The .308 is typically used in hunting rifles, in military rifles such as the M1-A, H&K G83, FN FAL and machine guns such as the M60. The 9mm bullet is typical of a semi-auto handgun. As you can see, the AR-15 bullet is actually pretty small. So why would the US military use something that small in the M16 (an AR-15 derivative)? Well, until the Vietnam war the US military used 30-06 (essentially the same size as the .308, but with a bit more powder behind it) and the .308 in their rifles. The rationale behind the switch was as follows:
- Bullets are much smaller and lighter - troops can carry lots more of them.
- With full-auto guns, troops need more ammunition. (Full auto was a mistake, and rapidly backed out in favor of a three round burst).
- Its less-lethal.
The less lethal part was based on the theory that a dead enemy is just one less fighter. A wounded enemy is one less fighter, but you also have to transport them to a hospital, provide medical care and rehabilitation. A wounded soldier is a much higher cost to the enemy. If they begin abandoning them or not treating them, they will lose the trust of their troops and face mutiny.
There is something to be said for that with a civilized enemy. The less civilized simply "euthanize" their wounded.
The M16 is a militarized version of the AR-15, which existed first. Not a civilian version of the M16 as is sometimes claimed, similar to the M24 sniper rifle being a militarized version of the Remington 700 hunting rifle.

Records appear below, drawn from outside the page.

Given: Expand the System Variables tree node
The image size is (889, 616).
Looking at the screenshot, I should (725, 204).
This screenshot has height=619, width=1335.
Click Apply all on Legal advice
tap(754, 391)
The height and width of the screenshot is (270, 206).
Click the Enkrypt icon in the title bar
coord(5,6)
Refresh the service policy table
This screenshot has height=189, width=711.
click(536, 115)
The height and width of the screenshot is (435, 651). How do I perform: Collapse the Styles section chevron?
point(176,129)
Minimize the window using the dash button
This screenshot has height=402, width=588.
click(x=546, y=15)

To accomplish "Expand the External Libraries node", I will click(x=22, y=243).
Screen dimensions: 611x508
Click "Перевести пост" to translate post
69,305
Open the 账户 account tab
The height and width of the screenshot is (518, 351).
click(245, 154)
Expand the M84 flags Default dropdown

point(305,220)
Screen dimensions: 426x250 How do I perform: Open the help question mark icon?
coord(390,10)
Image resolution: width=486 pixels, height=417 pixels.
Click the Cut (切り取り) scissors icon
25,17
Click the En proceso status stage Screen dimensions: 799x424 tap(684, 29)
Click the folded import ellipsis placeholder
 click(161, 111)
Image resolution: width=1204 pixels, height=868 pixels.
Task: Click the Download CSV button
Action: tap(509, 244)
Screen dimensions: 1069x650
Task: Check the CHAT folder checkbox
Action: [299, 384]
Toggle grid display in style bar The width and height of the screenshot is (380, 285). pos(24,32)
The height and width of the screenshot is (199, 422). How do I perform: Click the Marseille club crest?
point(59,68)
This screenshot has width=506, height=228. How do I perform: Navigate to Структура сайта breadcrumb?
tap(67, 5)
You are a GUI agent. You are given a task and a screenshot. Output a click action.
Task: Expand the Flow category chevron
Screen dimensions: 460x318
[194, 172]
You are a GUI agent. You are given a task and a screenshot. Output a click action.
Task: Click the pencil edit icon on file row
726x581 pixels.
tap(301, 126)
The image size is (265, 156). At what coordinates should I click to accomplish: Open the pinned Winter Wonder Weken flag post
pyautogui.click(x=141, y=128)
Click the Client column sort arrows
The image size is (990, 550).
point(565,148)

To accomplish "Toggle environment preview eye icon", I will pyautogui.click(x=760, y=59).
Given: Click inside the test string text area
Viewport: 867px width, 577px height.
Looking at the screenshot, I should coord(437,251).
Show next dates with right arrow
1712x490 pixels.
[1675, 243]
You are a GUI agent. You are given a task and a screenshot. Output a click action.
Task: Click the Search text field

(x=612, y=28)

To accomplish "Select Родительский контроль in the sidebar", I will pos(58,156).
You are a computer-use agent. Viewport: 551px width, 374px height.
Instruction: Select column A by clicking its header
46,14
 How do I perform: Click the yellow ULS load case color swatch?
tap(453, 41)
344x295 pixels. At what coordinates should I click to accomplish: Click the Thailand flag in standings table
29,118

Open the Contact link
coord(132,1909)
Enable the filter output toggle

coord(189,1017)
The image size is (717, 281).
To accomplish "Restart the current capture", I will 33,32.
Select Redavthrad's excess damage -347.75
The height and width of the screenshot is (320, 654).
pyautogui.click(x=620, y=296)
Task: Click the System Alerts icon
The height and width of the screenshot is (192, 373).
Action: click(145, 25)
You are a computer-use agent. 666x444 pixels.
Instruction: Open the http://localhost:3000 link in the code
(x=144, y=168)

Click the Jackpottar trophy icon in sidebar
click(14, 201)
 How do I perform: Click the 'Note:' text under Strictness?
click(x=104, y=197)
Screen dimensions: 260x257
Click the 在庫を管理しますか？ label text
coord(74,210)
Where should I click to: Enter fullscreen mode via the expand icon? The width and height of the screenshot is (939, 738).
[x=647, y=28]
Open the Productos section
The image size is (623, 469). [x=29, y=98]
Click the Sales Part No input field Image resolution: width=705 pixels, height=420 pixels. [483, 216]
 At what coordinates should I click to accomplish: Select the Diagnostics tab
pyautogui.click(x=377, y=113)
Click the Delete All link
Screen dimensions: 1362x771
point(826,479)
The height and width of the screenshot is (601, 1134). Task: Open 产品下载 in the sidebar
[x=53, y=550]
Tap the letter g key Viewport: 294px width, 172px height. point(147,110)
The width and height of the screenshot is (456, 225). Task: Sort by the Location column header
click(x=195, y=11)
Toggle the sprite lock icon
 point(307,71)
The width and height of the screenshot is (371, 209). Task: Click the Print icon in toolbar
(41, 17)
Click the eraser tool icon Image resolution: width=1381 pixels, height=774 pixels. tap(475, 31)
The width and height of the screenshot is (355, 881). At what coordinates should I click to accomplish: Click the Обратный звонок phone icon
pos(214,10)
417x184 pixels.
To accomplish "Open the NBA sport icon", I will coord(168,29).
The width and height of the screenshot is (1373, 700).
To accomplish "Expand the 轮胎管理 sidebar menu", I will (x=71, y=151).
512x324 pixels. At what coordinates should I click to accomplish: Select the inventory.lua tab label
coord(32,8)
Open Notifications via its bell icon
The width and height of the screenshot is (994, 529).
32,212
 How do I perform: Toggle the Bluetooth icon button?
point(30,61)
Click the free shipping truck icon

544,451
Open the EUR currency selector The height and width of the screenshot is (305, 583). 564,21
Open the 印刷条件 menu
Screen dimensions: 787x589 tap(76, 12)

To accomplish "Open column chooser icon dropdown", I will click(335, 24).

The .223 bullet has received a lot of complaints from the front line, that it can't be relied upon to stop a target (see here for example) sometimes requiring multiple hits before they stop advancing, and that in some areas, such as Afghanistan, enemy armed with higher caliber weapons have greater range and can engage US troops before they can effectively shoot back. In many cases old M1-A rifles have been bought out of retirement and one or two members of each group carry these to engage the enemy at ranges that the .233 (M16) can't.
Several times the US army has explored new caliber weapons, sizes between the .223 and .308 as a compromise.
Some states won't allow .223 caliber guns to be used for deer hunting because it is considered too weak, and likely not to kill on the first shot, even if it is well placed. It is worth noting that in states that do allow it, the AR-15 is widely used for hunting, contrary to claims that it is not. It is probably worth mentioning that the AR-15 is available in multiple different calibers, even though the 5.56/.223 is the most common. A fairly common variant uses a .308 caliber bullet fitted into a cut-down .223 case (known as 300 AAC, or 300 Blackout) which is very commonly used for hunting.
.223 is actually a quite popular round for "varmint" rifles (small game) and there are many rifles (semi auto and bolt action) that use it. There is nothing special about the AR-15 that makes it behave any differently. The same bullet from one barrel is pretty much the same as from another. In fact, most AR-15 rifles use a 16" barrel so the velocity (and hence the potential for damage) is lower than a typical varmint rifle with a 20" barrel.
Rate of Fire
The AR-15 is a semi-automatic rifle, which means that it fires one shot for each pull of the trigger. Just like any other semi-automatic rifle, any handgun, even a revolver. There is nothing about it which makes it shoot faster than any other semi-automatic firearm. If you have never seen it, here is video of 12 shots being fired from a (6 shot) revolver (remember, NOT semi-automatic) - so a reload is involved: link
Of course, normal people can't shoot that fast, and trying to shoot fast typically destroys any pretense of accuracy.
The truth is:
- The AR-15 is a small caliber rifle (not "high" caliber -- they actually mean large caliber. Caliber is the size of the bullet.)
- Neither the rifle nor the ammunition is in any way more deadly than anything else.
There is, of course, a difference between bullets fired from a rifle (any rifle) and a handgun. Rifle bullets carry a lot more energy.